Sankara est né le 21 décembre 1949 à Yako, en Haute-Volta française (devenue Burkina Faso en 1984). La période durant laquelle il s’est formé intellectuellement a été celle des décolonisations en Afrique. Appartenant à la deuxième génération de militants anticolonialistes (celle qui a participé à la révolte étudiante mondiale de 1968), il a suivi les traces de Kwame Nkrumah (Ghana), Sékou Touré (Guinée), Julius Nyerere (Tanzanie), Amílcar Cabral (Guinée-Bissau et Cap-Vert), Patrice Lumumba (RD Congo) et Ahmed Ben Bella (Algérie). Il se trouvait ainsi dans la position unique de pouvoir apprendre de ses pères révolutionnaires et s’en inspirer, tout en tirant parti de l’énergie politique de la jeunesse après 1968.
Mais la radicalisation de Sankara a commencé bien avant cette date et plonge ses racines dans de multiples sources. L’une d’elles fut la foi catholique. La famille élargie de Sankara était musulmane, mais son père, Sambo (« Joseph ») Sankara, s’est converti au catholicisme alors qu’il servait dans l’armée coloniale française pendant la Seconde Guerre mondiale. Sa mère, Marguerite, était également catholique – son père (le grand-père de Sankara) s’étant converti au catholicisme alors qu’il participait à la construction (comme travailleur forcé) de la cathédrale de l’Immaculée Conception, à Ouagadougou. Le jeune Thomas est donc pratiquant et élevé dans un milieu catholique.

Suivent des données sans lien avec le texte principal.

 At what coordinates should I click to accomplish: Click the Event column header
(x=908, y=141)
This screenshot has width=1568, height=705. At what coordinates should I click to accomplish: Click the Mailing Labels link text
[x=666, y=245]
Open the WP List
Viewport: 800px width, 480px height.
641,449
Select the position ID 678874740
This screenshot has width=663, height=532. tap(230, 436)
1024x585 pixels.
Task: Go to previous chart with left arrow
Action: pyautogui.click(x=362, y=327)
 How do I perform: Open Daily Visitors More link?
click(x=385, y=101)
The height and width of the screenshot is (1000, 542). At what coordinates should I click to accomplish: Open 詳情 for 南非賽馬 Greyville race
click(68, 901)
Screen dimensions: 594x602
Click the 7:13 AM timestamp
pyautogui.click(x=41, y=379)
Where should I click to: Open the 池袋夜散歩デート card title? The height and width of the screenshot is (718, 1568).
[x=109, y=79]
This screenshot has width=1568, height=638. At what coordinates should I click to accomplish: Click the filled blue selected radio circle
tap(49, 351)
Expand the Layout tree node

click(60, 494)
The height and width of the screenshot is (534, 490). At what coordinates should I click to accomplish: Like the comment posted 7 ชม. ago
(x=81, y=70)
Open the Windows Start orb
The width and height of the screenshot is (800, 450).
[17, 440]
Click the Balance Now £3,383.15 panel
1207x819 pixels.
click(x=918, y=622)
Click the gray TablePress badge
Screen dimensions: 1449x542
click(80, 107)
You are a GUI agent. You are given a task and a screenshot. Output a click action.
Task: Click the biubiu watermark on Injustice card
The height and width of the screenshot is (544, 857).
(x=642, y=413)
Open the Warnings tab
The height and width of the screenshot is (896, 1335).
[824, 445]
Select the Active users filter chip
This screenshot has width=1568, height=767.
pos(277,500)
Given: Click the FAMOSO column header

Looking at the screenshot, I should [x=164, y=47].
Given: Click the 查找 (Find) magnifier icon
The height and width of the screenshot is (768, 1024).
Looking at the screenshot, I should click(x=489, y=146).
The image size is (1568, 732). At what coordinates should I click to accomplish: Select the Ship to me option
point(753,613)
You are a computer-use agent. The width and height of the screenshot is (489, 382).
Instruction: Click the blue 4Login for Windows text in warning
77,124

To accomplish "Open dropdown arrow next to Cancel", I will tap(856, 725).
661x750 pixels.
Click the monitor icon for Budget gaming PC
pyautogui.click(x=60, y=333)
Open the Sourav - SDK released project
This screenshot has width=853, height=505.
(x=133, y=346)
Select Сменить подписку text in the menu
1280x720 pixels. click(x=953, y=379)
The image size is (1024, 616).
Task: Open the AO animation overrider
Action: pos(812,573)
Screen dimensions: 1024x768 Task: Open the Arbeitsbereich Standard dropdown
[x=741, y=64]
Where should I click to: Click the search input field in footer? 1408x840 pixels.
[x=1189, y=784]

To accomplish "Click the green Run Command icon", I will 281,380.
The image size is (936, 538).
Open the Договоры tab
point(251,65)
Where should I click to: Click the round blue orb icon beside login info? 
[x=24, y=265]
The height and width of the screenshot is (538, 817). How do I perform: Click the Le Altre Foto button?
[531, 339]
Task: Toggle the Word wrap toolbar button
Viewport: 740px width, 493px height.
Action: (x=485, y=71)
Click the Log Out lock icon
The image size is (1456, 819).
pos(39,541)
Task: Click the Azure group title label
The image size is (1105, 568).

« Quand nous étions enfants, tous les matins nous allions ensemble à la messe avant d’aller à l’école, racontait en 2013 Valère Somé, l’ami de toujours de Sankara décédé en 2017. Nos familles étaient toutes deux catholiques. Nous avons donc surtout grandi dans la religion catholique. Et ce que les gens ne réalisent pas, c’est à quel point cela entrait dans la personnalité de Thomas. Il était vraiment marqué par cela - dans ses actions, dans sa façon de faire les choses, dans sa façon aussi de penser à changer le monde d’une certaine manière, dans son sens du but moral et de la justice. » Plus tard, Sankara s’intéressera à la « théologie de la libération », qui prône les droits des pauvres et un plus grand activisme politique pour lutter contre les inégalités sociales et l’oppression1.
Sankara « ne pouvait pas accepter l’injustice »
Dès son enfance, Sankara s’est intéressé aux questions de justice. Germaine Pitroipa, amie de longue date de Sankara, a expliqué que « [Thomas] ne pouvait pas accepter l’injustice et les souffrances des autres ». Elle le décrit comme ayant une « sensibilité aiguë », au point qu’il lui était intolérable d’être témoin d’une injustice et de ne pas agir pour y remédier. Entouré de ses six sœurs et ayant développé une relation étroite avec sa mère, il était particulièrement conscient des injustices auxquelles les femmes et les filles sont confrontées. Il a assisté, impuissant, à la violence domestique dont étaient victimes les femmes. Mais, à l’âge de 9 ans, Sankara a osé affronter son père qui frappait sa mère2.
Son ami d’enfance, Jean-Pascal Ouedraogo, s’en souvient : « Il était courant dans notre camp militaire [NDLA : Sankara a en partie grandi dans le camp militaire de Gaoua] d’entendre une mère pleurer parce que son mari la battait. Mais Thomas s’est révolté contre cela, contre son propre père. Il n’était qu’un garçon de 9 ans et il a dit : “Je veux que tu arrêtes de frapper notre mère”3 ». Paul Sankara se souvient que son frère aîné critiquait volontiers les hommes musulmans sur le traitement de leurs épouses, dénonçant les inégalités découlant de la polygamie4. Sankara s’inspirera plus tard des nouveaux mouvements sociaux de l’après-1968, en particulier de la libération des femmes. Ses actes politiques et ses déclarations en faveur des droits des femmes, durant la révolution, ont d’ailleurs fait date en Afrique.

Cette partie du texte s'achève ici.